30 Minute Kettle Bell Workout
Set your interval timer for 30 rounds of 40 seconds of work and 20 seconds of rest. You can adjust interval lengths and the kettlebell weights depending on your current level of fitness. You’ll go through the following sequence five times:http://pumpsandiron.com/2012/07/18/30-minute-kettlebell-workout/
- Kettlebell Swings: This is hands-down one of my favorite exercises. Start with kettlebell down between your legs and, using your arms as a pendulum, swing the bell to eye level by powering through with your hips and legs while keeping your core tight as you stand up straight. Swing back down and repeat. Proper form is important, so watch this (random) video if this is your first time using kettlebells. You’ll notice that I use somewhat of a squatting position at the bottom, and I should mention that I’ve heard some trainers say it should be more of a deadlift. I used 25 lbs.

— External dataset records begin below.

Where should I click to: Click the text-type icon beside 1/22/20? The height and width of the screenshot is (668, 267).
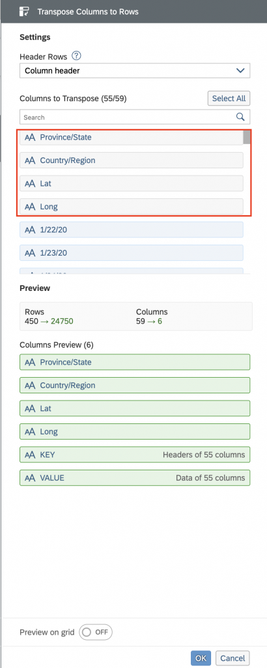(x=30, y=230)
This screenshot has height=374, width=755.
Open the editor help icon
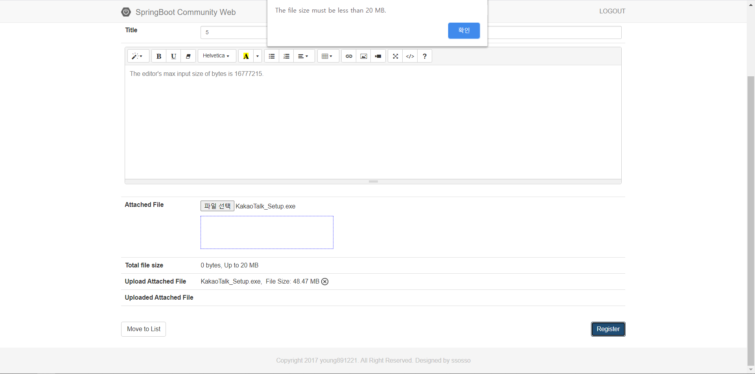click(425, 56)
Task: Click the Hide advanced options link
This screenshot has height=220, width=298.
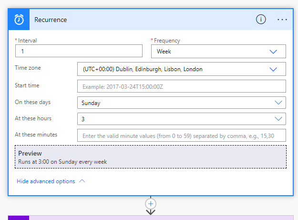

- Windmills (Left): Start in a standing position, legs wide, kettle bell pressed above head in left hand. Your left foot should be pointing forward, your right foot pointing out at an angle. Slowly bend down, keeping legs and arm holding kettle bell straight. Touch the ground by your right foot with your right hand, keeping the kettlebell perpendicular to the ground the whole time. Slowing raise up to starting position. I used 15 lbs.
- Windmills (Right)
- Kettlebell Swing Punches: This is just like a regular swing except for at the top, bend your elbows wide, bringing the kettle bell in towards your face, and punch it back out (preferably before you whack yourself in the forehead with the kettlebell). I used 25 lbs.
- Russian Twists: Sit with legs elevated, leaning slightly backwards, and twist from right to left, bringing kettlebell from one side of your body to the other. I used 15 lbs.
- Goblet Squats: Squat down, legs slightly more than shoulder-width apart, holding a kettlebell. I used 25 lbs.